Requirement
Please transcribe the entries below without omitting a single character.

Dataset

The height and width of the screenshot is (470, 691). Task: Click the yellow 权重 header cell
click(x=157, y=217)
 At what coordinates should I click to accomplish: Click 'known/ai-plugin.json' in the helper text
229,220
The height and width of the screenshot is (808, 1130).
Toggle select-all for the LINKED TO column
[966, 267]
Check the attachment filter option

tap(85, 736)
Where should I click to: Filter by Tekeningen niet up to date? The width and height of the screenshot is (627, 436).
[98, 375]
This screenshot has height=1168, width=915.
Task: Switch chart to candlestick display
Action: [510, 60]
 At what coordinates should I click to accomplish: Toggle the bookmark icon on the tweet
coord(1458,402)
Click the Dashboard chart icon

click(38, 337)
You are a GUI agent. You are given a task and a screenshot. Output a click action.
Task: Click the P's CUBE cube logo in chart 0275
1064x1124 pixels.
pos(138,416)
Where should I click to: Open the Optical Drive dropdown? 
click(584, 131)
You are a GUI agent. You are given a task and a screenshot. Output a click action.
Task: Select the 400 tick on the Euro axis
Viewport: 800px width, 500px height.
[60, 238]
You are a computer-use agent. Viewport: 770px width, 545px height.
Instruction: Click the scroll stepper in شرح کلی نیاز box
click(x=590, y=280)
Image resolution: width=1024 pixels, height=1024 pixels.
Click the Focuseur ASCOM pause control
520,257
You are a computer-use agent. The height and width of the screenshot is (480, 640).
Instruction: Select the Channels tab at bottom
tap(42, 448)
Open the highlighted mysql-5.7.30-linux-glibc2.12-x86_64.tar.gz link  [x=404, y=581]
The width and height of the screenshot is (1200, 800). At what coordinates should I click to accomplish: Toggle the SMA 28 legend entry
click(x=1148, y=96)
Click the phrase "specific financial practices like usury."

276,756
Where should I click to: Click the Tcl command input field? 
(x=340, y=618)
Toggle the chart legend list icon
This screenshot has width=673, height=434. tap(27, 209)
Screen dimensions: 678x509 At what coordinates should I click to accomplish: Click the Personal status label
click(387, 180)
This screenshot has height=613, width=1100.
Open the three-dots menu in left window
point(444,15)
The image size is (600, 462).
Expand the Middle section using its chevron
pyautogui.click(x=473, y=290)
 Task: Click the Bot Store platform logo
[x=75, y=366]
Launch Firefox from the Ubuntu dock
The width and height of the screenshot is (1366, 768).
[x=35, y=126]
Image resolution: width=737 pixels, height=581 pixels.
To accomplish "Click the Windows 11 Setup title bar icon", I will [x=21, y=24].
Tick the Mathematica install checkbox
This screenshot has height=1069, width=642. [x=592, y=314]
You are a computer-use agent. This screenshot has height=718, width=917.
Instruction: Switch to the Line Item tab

Problem solution
The height and width of the screenshot is (470, 691). Task: Click the yellow 权重 header cell
click(x=157, y=217)
 At what coordinates should I click to accomplish: Click 'known/ai-plugin.json' in the helper text
229,220
The height and width of the screenshot is (808, 1130).
Toggle select-all for the LINKED TO column
[966, 267]
Check the attachment filter option

tap(85, 736)
Where should I click to: Filter by Tekeningen niet up to date? The width and height of the screenshot is (627, 436).
[98, 375]
This screenshot has height=1168, width=915.
Task: Switch chart to candlestick display
Action: [510, 60]
 At what coordinates should I click to accomplish: Toggle the bookmark icon on the tweet
coord(1458,402)
Click the Dashboard chart icon

click(38, 337)
You are a GUI agent. You are given a task and a screenshot. Output a click action.
Task: Click the P's CUBE cube logo in chart 0275
1064x1124 pixels.
pos(138,416)
Where should I click to: Open the Optical Drive dropdown? 
click(584, 131)
You are a GUI agent. You are given a task and a screenshot. Output a click action.
Task: Select the 400 tick on the Euro axis
Viewport: 800px width, 500px height.
[60, 238]
You are a computer-use agent. Viewport: 770px width, 545px height.
Instruction: Click the scroll stepper in شرح کلی نیاز box
click(x=590, y=280)
Image resolution: width=1024 pixels, height=1024 pixels.
Click the Focuseur ASCOM pause control
520,257
You are a computer-use agent. The height and width of the screenshot is (480, 640).
Instruction: Select the Channels tab at bottom
tap(42, 448)
Open the highlighted mysql-5.7.30-linux-glibc2.12-x86_64.tar.gz link  [x=404, y=581]
The width and height of the screenshot is (1200, 800). At what coordinates should I click to accomplish: Toggle the SMA 28 legend entry
click(x=1148, y=96)
Click the phrase "specific financial practices like usury."

276,756
Where should I click to: Click the Tcl command input field? 
(x=340, y=618)
Toggle the chart legend list icon
This screenshot has width=673, height=434. tap(27, 209)
Screen dimensions: 678x509 At what coordinates should I click to accomplish: Click the Personal status label
click(387, 180)
This screenshot has height=613, width=1100.
Open the three-dots menu in left window
point(444,15)
The image size is (600, 462).
Expand the Middle section using its chevron
pyautogui.click(x=473, y=290)
 Task: Click the Bot Store platform logo
[x=75, y=366]
Launch Firefox from the Ubuntu dock
The width and height of the screenshot is (1366, 768).
[x=35, y=126]
Image resolution: width=737 pixels, height=581 pixels.
To accomplish "Click the Windows 11 Setup title bar icon", I will [x=21, y=24].
Tick the Mathematica install checkbox
This screenshot has height=1069, width=642. [x=592, y=314]
You are a computer-use agent. This screenshot has height=718, width=917.
Instruction: Switch to the Line Item tab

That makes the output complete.